(简短任务 A)
请逐字抄录用户聚类代码摘录中从“plt.xlabel('Number of clusters')”起一直到“kk = range(2,9)”为止的全部内容。
···
RFM = df_user[['UserID','diffDay','Frequency','MonetaryValue']]
RFM.describe()


# 10.对用户进行聚类分析

In [None]:
RFM = RFM.replace(0, 0.01)
RFM_log = RFM[['diffDay','Frequency','MonetaryValue']].apply(np.log,axis=1).round(3)

In [None]:
from sklearn.preprocessing import StandardScaler
scaler = StandardScaler()
scaler.fit(RFM_log)
RFM_normalization = scaler.transform(RFM_log)

# (使用肘部法则进行分析)

In [None]:
from matplotlib.pyplot import subplots
from sklearn.cluster import KMeans
# k值的选择，1~8
ks = range(1,9)
inertias=[]
for k in  ks:
    kc = KMeans(n_clusters=k, init='k-means++', random_state = 1)
    kc.fit(RFM_normalization)
    inertias.append(kc.inertia_) # 样本距离其聚类中心的距离平方和

    print('k=',k,' 迭代次数',kc.n_iter_)

f,ax = subplots(figsize=(10,6))
plt.plot(ks, inertias,'-o')
plt.xlabel('Number of clusters')
plt.ylabel('Sum of squared distances')
plt.title('Elbow Criterion method to find best k')

from sklearn import metrics
kk = range(2,9)
for k in kk:
    y_pred = KMeans(n_clusters=k, random_state=1).fit_predict(RFM_normalization) #k必须大于1
    calinski = metrics.calinski_harabasz_score(RFM_normalization, y_pred)
    print('k:',k,'   calinski=',calinski)

# （选定聚类数目K， 继续进行聚类）

In [None]:
from sklearn.cluster import KMeans
kc = KMeans(n_clusters=3, random_state=1).fit(RFM_normalization)

cluster_label = kc.labels_
RFM['K-means_label'] = cluster_label
RFM.groupby(['K-means_label']).agg({'diffDay':'mean','Frequency':'mean','MonetaryValue':['mean','count']})
···
(简短任务 B)
请将清单中从包含“Where should I click to: Open”的一行起，一直到包含“Action: tap(1294, 254)”的一行为止（首尾两行均包括在内）的各行重新写出，把其中的“dropdown”替换为“select box”，其余内容一概不变。

集合中存储的条目
···
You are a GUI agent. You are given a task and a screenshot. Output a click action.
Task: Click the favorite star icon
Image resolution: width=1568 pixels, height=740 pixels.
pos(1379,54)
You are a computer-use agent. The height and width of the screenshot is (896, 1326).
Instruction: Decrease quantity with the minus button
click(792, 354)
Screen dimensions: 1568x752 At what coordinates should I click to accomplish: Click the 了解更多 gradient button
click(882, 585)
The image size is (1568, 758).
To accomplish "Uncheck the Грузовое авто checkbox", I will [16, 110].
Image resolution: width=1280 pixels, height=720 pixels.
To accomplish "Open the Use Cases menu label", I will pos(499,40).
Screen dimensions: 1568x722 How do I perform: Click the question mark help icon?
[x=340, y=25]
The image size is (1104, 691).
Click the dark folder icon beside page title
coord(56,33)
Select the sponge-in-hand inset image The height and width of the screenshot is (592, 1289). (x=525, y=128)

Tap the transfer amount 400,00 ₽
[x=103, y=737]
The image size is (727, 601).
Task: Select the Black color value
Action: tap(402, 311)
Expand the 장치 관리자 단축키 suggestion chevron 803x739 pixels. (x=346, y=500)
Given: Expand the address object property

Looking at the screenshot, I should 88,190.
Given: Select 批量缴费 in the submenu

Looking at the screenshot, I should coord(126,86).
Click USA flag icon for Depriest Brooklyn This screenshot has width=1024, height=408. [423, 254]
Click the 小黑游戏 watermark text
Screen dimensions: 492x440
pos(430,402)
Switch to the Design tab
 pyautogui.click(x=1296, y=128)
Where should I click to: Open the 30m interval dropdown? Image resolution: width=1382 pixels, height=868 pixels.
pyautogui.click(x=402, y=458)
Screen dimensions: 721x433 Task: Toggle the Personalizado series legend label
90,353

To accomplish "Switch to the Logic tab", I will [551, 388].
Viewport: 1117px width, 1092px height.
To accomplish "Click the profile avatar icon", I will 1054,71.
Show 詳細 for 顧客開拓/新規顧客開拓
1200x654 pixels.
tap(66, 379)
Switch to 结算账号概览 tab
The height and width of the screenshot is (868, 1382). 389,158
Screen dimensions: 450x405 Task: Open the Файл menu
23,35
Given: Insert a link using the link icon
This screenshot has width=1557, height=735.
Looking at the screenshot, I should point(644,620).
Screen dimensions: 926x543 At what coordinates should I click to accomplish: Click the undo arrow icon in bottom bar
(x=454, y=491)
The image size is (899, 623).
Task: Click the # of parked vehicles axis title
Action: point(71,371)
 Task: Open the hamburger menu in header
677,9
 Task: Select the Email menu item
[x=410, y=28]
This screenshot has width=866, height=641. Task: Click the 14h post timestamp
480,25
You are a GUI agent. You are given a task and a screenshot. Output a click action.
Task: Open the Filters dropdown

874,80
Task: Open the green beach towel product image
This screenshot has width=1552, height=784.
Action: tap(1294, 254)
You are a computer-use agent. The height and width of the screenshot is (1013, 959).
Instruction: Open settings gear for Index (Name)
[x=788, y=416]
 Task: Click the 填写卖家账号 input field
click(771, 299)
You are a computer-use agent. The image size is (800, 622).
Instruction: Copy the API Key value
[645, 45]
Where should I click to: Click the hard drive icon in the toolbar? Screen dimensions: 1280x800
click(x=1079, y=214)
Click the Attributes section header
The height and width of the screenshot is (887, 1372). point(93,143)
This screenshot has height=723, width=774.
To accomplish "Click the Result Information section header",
···
(完整答案 A)
plt.xlabel('Number of clusters')
plt.ylabel('Sum of squared distances')
plt.title('Elbow Criterion method to find best k')

from sklearn import metrics
kk = range(2,9)

(完整答案 B)
Where should I click to: Open the 30m interval select box? Image resolution: width=1382 pixels, height=868 pixels.
pyautogui.click(x=402, y=458)
Screen dimensions: 721x433 Task: Toggle the Personalizado series legend label
90,353

To accomplish "Switch to the Logic tab", I will [551, 388].
Viewport: 1117px width, 1092px height.
To accomplish "Click the profile avatar icon", I will 1054,71.
Show 詳細 for 顧客開拓/新規顧客開拓
1200x654 pixels.
tap(66, 379)
Switch to 结算账号概览 tab
The height and width of the screenshot is (868, 1382). 389,158
Screen dimensions: 450x405 Task: Open the Файл menu
23,35
Given: Insert a link using the link icon
This screenshot has width=1557, height=735.
Looking at the screenshot, I should point(644,620).
Screen dimensions: 926x543 At what coordinates should I click to accomplish: Click the undo arrow icon in bottom bar
(x=454, y=491)
The image size is (899, 623).
Task: Click the # of parked vehicles axis title
Action: point(71,371)
 Task: Open the hamburger menu in header
677,9
 Task: Select the Email menu item
[x=410, y=28]
This screenshot has width=866, height=641. Task: Click the 14h post timestamp
480,25
You are a GUI agent. You are given a task and a screenshot. Output a click action.
Task: Open the Filters select box

874,80
Task: Open the green beach towel product image
This screenshot has width=1552, height=784.
Action: tap(1294, 254)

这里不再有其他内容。